Sheldon Funk is having a rough go of things.
His most meaningful relationship right now is with his cat, and he is under no illusions about its sustainability.
“I don’t think cats like anyone. They’re only biding time until they evolve thumbs. Then we’re probably doomed.”
Career-wise, er, job-wise, he’s having doubts.
“You haven’t honestly withstood career humiliation until you’ve been yelled at by an epithet-spewing German director on a low budget tax-dodge of a horror film for not bringing the necessary level of terror to your portrayal of scared victim number four.”
And even though she is suffering from dementia, the early stages of Alzheimer’s, his mother is still waiting for him to meet the right girl, the one who will convince him that his attraction to men is just a passing phase.
“These were idle thoughts, envisioned over interminable evenings as Mom warbled her merry way through her personal haze of theocratic conspiracies and prevailing discombobulation.”
Sheldon (or, Shel, which is what a friend might call him) is on his own, really.
“As with Mom’s constant nattering on how disappointing I had turned out to be, I had acclimated myself to a life of loneliness without realizing it.”
And, then, he died.
“My heart, my engine, my valentine lay across the room from me, immobile, unloved, separate and apart from its warm housing, finally experiencing the world on its own.”
Which was bad enough.
But, then, he became un-dead.
“It’s hard to define what something is when it’s the only example of its kind. All I can do is compare myself to an existing standard of reality. No one realizes that, while I do indeed exist in physical form on this material plane, I cannot be expected to adhere to all the immutable laws that pertain to this reality.”
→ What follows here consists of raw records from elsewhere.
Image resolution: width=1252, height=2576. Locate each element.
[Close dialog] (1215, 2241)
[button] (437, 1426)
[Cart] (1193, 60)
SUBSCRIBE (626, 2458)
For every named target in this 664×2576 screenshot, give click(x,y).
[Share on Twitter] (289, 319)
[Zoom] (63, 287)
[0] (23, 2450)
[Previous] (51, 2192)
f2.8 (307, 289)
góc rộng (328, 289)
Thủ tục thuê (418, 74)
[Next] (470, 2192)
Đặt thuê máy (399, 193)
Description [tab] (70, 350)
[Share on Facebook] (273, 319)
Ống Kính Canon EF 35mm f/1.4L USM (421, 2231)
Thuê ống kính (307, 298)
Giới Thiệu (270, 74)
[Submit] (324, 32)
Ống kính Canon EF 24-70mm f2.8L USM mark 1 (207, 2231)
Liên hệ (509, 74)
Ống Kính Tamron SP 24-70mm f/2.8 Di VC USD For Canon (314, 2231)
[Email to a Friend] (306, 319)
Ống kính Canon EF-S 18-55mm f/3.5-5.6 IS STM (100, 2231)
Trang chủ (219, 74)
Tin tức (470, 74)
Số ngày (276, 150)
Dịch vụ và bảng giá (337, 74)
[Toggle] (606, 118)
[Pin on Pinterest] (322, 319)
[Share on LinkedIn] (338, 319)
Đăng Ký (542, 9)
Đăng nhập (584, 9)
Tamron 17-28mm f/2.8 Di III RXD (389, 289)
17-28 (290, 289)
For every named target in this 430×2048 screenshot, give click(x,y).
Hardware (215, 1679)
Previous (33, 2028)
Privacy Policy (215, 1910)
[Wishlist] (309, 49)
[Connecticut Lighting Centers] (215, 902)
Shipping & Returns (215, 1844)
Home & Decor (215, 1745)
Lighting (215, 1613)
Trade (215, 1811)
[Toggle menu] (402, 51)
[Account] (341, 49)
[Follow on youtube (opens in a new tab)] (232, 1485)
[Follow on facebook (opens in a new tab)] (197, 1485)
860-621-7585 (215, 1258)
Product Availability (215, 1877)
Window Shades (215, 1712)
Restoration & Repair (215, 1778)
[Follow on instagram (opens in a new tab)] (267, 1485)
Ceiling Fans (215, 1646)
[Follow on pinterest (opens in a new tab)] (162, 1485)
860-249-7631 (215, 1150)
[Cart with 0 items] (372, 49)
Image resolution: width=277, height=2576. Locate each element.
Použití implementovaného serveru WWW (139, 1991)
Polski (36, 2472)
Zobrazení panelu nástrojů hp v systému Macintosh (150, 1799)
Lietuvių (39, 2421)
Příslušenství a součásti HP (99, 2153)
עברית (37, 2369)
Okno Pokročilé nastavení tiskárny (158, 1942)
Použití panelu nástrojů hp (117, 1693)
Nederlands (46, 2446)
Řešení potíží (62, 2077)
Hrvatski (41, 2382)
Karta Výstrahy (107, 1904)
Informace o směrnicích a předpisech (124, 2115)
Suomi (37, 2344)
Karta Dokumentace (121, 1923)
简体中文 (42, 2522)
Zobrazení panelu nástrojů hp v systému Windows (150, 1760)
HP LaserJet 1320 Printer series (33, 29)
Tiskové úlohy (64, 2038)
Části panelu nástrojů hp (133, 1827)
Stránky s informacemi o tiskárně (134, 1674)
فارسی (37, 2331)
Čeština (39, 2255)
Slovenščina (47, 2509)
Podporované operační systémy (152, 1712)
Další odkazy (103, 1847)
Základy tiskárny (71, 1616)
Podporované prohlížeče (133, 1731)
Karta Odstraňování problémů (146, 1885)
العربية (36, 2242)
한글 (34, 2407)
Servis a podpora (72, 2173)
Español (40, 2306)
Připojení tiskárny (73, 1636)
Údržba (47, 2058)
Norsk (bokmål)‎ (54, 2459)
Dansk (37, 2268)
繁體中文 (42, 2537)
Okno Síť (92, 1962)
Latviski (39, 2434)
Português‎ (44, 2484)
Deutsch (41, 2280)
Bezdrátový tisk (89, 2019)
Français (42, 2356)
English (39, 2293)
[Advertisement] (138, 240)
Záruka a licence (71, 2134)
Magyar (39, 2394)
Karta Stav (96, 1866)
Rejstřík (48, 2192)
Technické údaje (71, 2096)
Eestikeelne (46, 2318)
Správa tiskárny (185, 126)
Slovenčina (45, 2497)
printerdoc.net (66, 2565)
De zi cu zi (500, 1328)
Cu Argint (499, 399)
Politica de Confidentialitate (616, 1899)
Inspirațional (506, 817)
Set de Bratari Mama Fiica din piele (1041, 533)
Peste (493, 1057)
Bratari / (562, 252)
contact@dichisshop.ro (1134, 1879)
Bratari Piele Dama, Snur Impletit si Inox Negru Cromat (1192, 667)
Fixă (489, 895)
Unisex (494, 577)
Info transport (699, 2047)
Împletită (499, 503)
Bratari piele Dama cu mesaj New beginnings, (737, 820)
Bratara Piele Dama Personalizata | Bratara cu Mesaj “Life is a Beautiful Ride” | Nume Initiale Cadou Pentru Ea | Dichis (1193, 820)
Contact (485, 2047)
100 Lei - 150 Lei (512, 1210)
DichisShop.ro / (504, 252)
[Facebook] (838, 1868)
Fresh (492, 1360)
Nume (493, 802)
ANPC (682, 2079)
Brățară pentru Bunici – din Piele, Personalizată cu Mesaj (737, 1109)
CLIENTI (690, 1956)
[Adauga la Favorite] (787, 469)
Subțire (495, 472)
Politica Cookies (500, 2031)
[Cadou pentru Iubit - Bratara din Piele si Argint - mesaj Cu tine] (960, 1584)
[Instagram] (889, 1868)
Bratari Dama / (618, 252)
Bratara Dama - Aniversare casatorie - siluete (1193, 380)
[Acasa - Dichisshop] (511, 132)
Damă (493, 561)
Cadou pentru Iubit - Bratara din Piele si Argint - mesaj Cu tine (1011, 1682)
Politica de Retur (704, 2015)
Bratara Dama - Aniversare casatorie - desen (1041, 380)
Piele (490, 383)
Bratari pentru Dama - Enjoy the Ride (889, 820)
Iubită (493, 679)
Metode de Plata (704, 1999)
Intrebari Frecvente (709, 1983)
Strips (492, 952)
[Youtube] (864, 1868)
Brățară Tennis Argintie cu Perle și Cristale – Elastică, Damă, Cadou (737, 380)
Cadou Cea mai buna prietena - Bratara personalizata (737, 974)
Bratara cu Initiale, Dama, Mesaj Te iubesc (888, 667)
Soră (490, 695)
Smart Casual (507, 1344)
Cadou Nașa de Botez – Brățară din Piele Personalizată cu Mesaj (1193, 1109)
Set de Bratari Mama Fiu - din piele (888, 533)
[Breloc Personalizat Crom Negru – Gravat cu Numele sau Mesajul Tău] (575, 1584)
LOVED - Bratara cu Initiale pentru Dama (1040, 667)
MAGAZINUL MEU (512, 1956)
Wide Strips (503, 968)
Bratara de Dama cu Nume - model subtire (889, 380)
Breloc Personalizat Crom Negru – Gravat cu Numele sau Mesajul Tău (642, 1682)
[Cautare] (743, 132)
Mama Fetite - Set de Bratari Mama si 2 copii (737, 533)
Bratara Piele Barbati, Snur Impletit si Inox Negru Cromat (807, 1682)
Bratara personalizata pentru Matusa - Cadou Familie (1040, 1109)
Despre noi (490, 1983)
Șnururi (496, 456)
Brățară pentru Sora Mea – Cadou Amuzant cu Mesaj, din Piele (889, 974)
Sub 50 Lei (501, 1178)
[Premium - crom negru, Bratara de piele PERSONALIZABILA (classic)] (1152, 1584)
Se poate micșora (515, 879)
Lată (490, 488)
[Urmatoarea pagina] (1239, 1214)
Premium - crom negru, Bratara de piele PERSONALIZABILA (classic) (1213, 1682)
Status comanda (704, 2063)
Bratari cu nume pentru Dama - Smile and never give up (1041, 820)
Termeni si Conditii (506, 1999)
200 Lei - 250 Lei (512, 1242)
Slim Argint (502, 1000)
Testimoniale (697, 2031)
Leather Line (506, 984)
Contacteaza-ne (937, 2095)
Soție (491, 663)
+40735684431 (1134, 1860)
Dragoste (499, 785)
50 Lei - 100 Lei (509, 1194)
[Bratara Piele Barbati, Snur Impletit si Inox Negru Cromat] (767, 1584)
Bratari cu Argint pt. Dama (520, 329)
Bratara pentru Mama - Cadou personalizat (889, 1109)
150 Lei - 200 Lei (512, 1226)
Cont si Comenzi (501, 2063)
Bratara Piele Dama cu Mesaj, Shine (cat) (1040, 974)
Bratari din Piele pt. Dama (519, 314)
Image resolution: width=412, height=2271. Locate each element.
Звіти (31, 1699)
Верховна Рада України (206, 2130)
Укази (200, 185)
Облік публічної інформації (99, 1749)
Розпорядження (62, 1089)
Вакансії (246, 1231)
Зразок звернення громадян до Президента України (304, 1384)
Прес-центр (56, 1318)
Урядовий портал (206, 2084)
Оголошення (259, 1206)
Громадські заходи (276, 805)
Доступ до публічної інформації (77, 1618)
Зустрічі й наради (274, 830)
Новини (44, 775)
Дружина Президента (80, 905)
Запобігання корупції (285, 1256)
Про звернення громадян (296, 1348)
If you think you’re confused, imagine how Shel(l) feels.
“A dried-up peapod husk mysteriously called back into service, brimming with vegetable matter and nonplussed at the odd turn of events.”
Because, oh, my, if Sheldon had problems before, they’ve certainly taken on a new slant.
“I don’t believe anyone could have a real conception of horror until he has witnessed a fly hatch under his own skin and burrow itself out.”
Yes, there is the question of bodily decay, practical matters related to hunger.
“I needed to feed and quick. Morality be damned; when I was perilously close to eating my cat, the ethicality of homicide could be put aside for a time.”
But, fortunately, he has a secret weapon.
“They can take away my organs, I thought, but they can never take away my sense of irony.”
And that’s where Corey Redekop comes in.
Because this novel is wordy-in-all-the-right-ways, pulling the reader close to Sheldon with its cleverness.
(And, its kindheartedness, but I can’t expect you to believe that: I know.)
Readers familiar with his novel, Shelf Monkey, might sense a similarity in style or outlook; you could make a case that Thomas Friesen (early Thomas Friesen, meaning early chapters) has a lot in common with Sheldon Funk (early and late Sheldon Funk), but Husk is a different animal altogether.
And, yet, where one would imagine the author of Shelf Monkey holed up in a warren of novels, one imagines the author of Husk in a dark room with George Romero and Wes Craven movies.
And readers who are familiar with these films will find Husk‘s imagery and style a natural fit. (The ECW Press edition is complete with blood spatter, sparingly employed.)
There are scenes which are, although, yes, ironic and humorous, visceral and, well, bloody. What happens to a man’s insides when his body parts are really just props? It’s not pretty. (And then there is the Funk-y smell, right?)
If there are times when you have to look away from those films or peek between your fingers, you will need to blink and avert your gaze from Husk as well. And, if you deliberately never watch them? Husk is probably not be the book for you.
But with talk of zombies? It’s the perfect opportunity for social commentary.
Take a shopping mall.
Take a commuter bus.
Take Sheldon. Whose existence is arguably husk-like, Shel(l)-like even before he is dead and un-dead, when he is alive. (I mean, he’s an actor — he chose a profession which depends on his ability to pretend to be someone else — and he’s a closeted gay man.)
Take Sheldon’s mom. Whose nursing home existence begs for parallels with the living dead, and that comes with a mess of questions about mortality and morality.
Sometimes in Husk, this commentary is clear as, for instance, with Sheldon’s musings on the way that a pack of zombies (is ‘pack’ the right word?) behaves:
“They would never question their instincts.
There was no room for insight or compromise in their world view. It was consume, and wait to consume again.
I suddenly understood the appeal of the Republican Party.”
But mostly, it’s subtle:
“Taking things for granted is a core component of the human experience.”
Husk is what happens when ‘life’ becomes ‘experience’, when ‘innocence’ becomes ironic-ified.
(And I really hope that all these quotes show how smart and funny it is. For despite the evidence before me, Sheldon is a husk with a heart, and I am smitten.)